Nel frattempo Trump sembra aver perso consensi e, vedendo scadere le prime valutazioni dopo soli 100 giorni, vuole accelerare la rivoluzione fiscale promessa durante le elezioni. Per farlo ha ordinato ai suoi consiglieri di ridurre le imposte sulle imprese dal 35% al 15%. Tale promessa, a detta di molti è già scontata nel mercato, rischia di vedere un deficit crescente e di non generare nessuna crescita sostenibile. Il segretario del Tesoro Steven Munchin ha assicurato che la crescita indotta non porterà a nessun deficit (forse troppo ottimista). Intanto Trump continua la sua riforma della politica commerciale, annunciando dazi sul legname da costruzione canadese. Molto bolle in pentola, compresa l’incertezza della Terza Guerra Mondiale “a pezzi”.
Sul piatto rimane ancora il massiccio programma di acquisti con cui tutte le economie si sono confrontate dal 2008. Gestire il rientro dai programmi di acquisto non sarà per niente facile ma, normalizzare la politica monetaria servirà per affrontare le eventuali crisi future.

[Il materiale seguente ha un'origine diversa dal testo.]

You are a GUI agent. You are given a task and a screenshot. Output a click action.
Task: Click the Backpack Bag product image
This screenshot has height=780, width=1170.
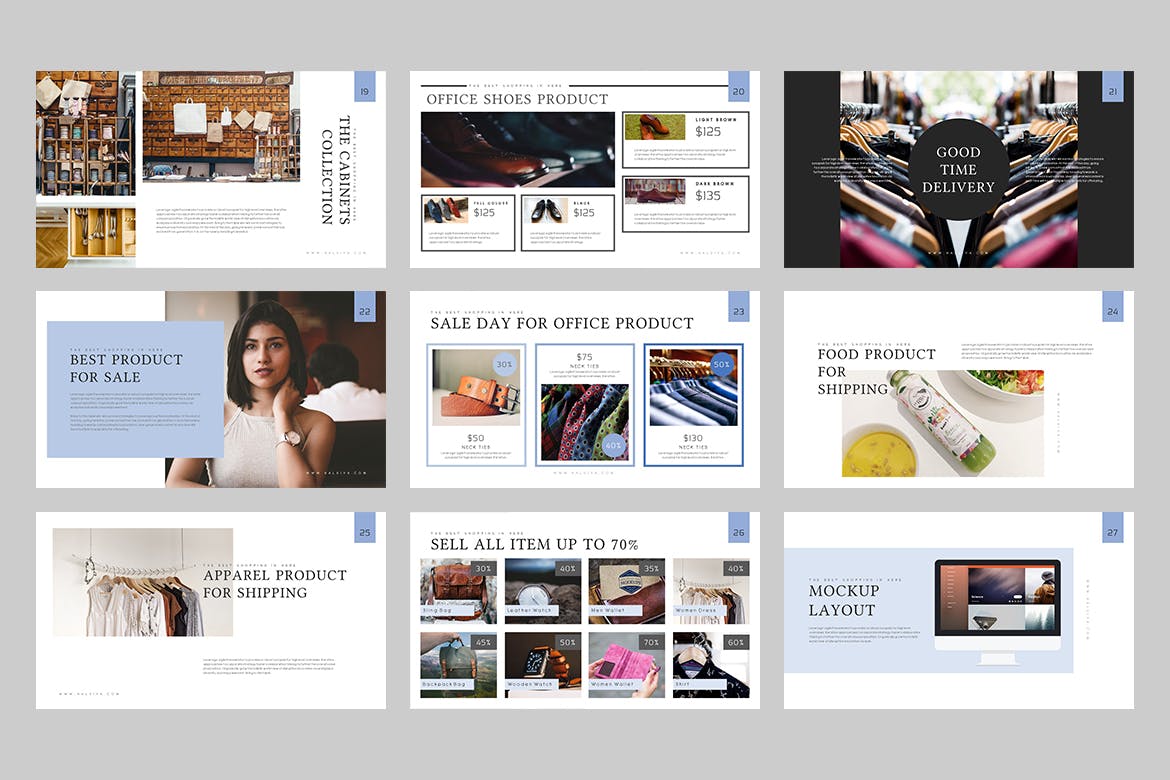458,664
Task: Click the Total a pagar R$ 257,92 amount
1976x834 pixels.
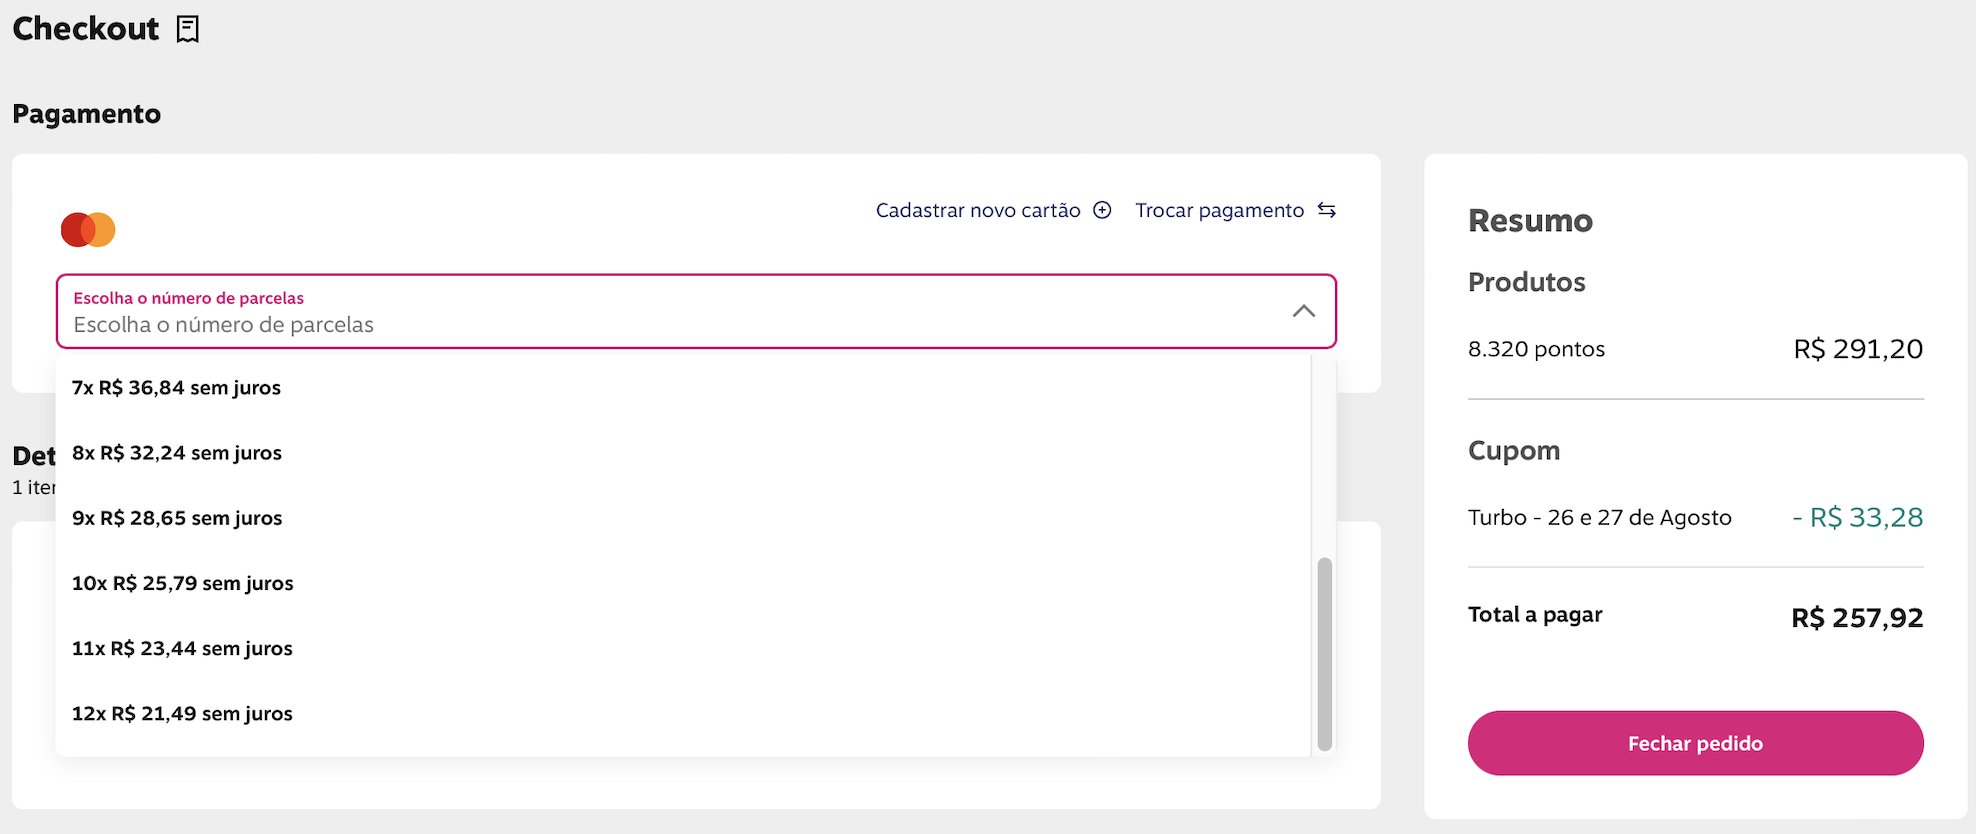Action: 1856,617
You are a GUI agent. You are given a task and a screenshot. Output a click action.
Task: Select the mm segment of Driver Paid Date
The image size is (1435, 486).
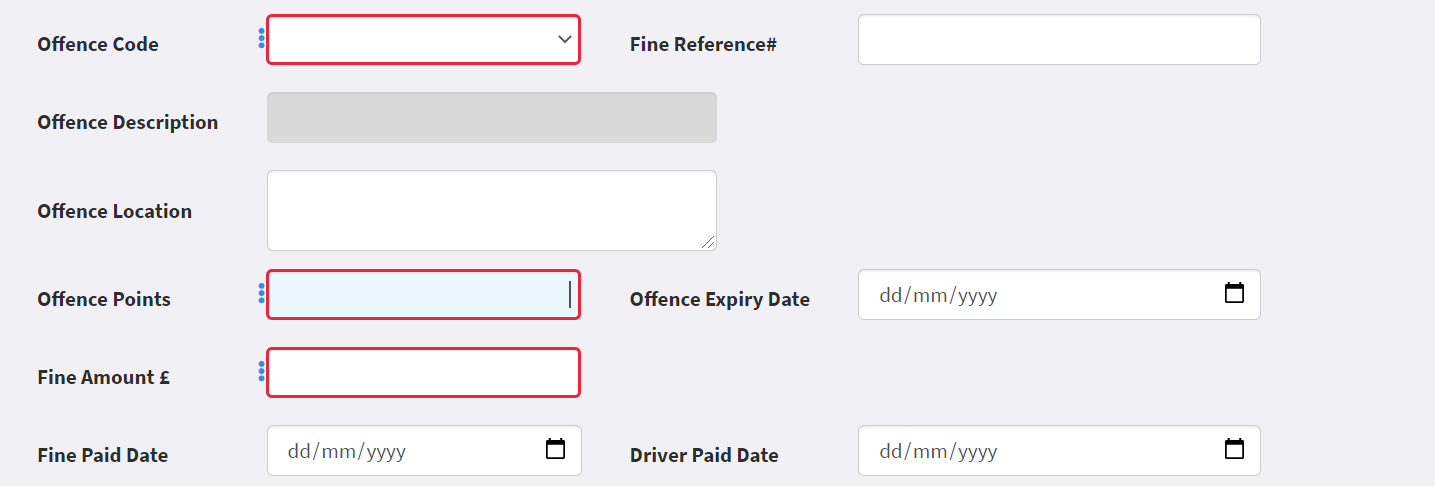pos(931,452)

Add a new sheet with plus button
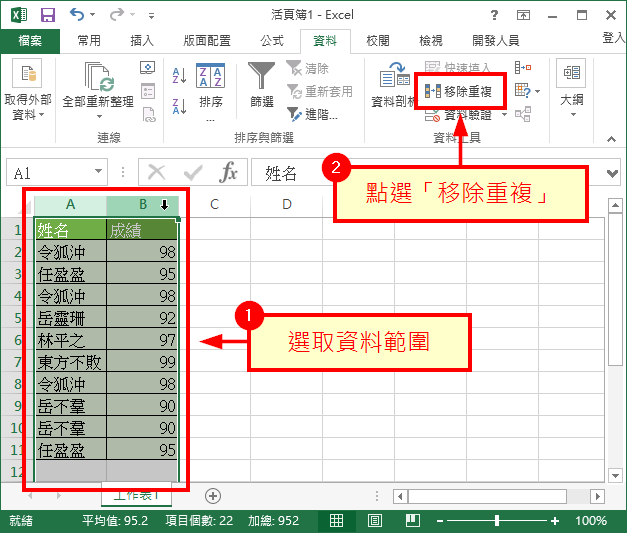click(x=212, y=495)
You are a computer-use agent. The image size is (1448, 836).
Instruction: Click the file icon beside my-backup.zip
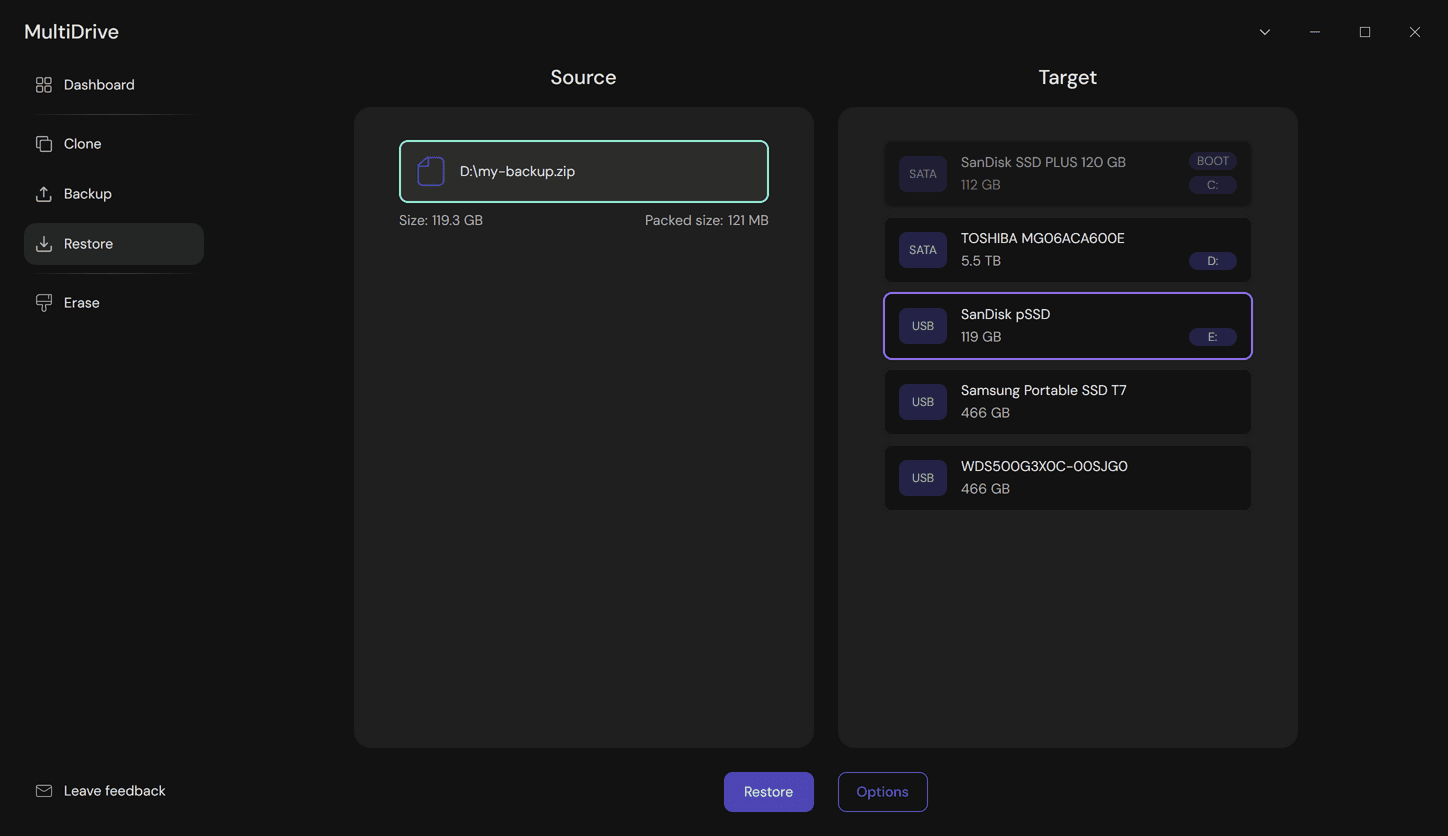tap(430, 170)
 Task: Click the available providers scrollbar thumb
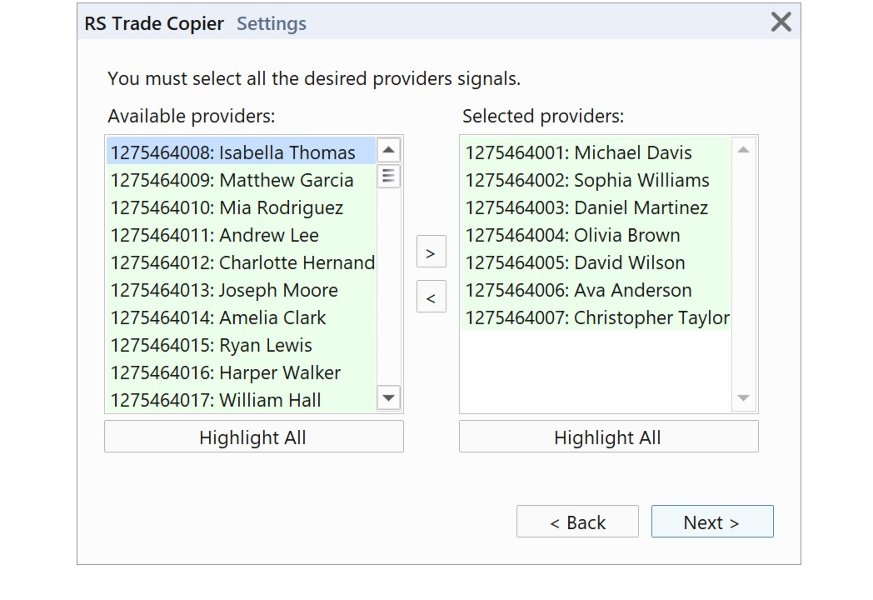(389, 177)
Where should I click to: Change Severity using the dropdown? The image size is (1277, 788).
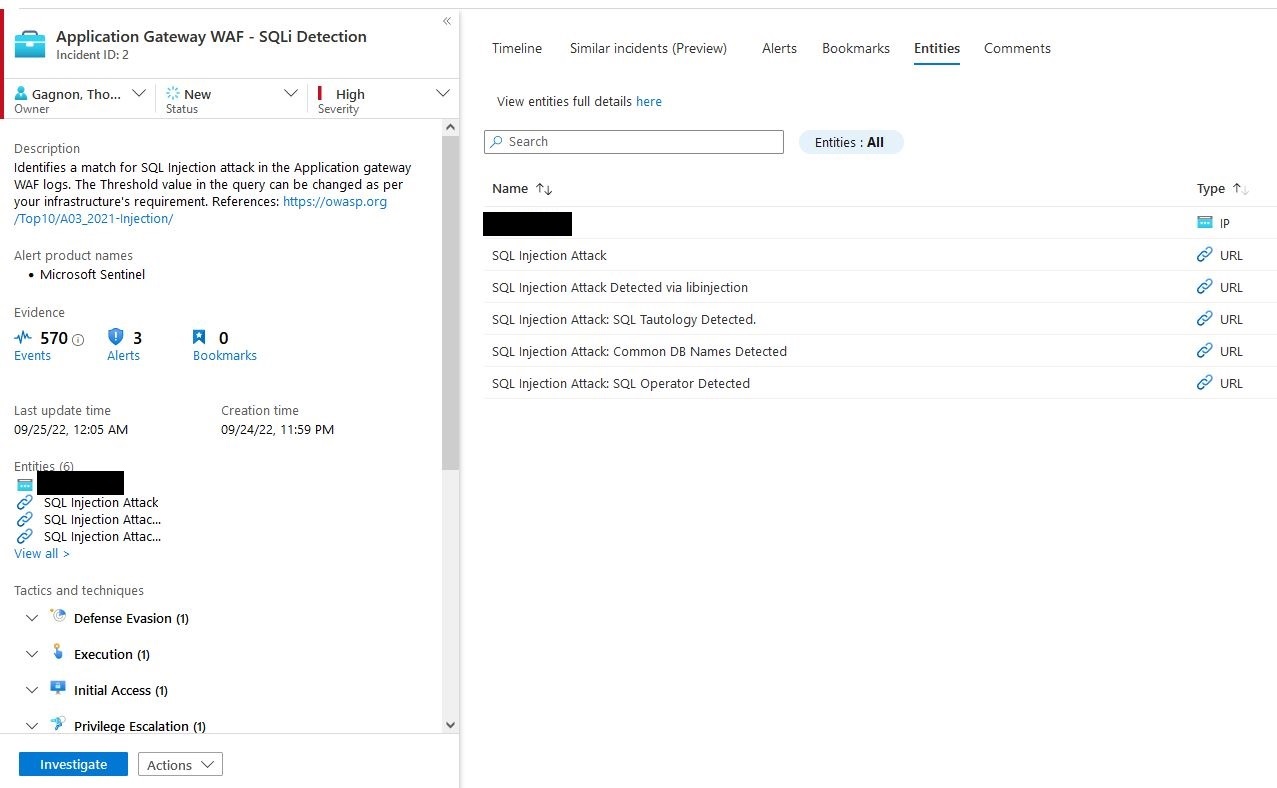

Basti pensare a tal proposito che le misure straordinarie sono una buona parte dei 13 mila miliardi delle banche centrali maggiori (BCE, FED e BOJ). La FED è la prima banca centrale a svolgere tale compito, riducendo il reinvestimento dei titoli man mano che raggiungono la scadenza. Per capire i rischi che questo comporta basti pensare ai numeri: La Fed in particolare, porterà a scadenza 426 miliardi di Treasuries nel 2018, mentre altri 357 miliardi seguiranno nel 2019. Nel 2013 la Taper Tantrum aveva provocato un rialzo dei rendimenti dei titoli di stato americani dall’1,6% a oltre il 3%, quando Ben Bernanke aveva dato segno di voler introdurre una riduzione nell’acquisto di titoli del Tesoro Usa. Potrebbe accadere di nuovo? Per evitare il presentarsi di tale situazione le banche centrali dovranno preparare per bene il terreno, essere molto caute nel ritmo di riduzione degli acquisti e potranno sostituirsi a volte ai rialzi dei tassi.
Nel frattempo, dopo le elezioni francesi anche la BCE per bocca di Draghi promette una normalizzazione dei piani di acquisto.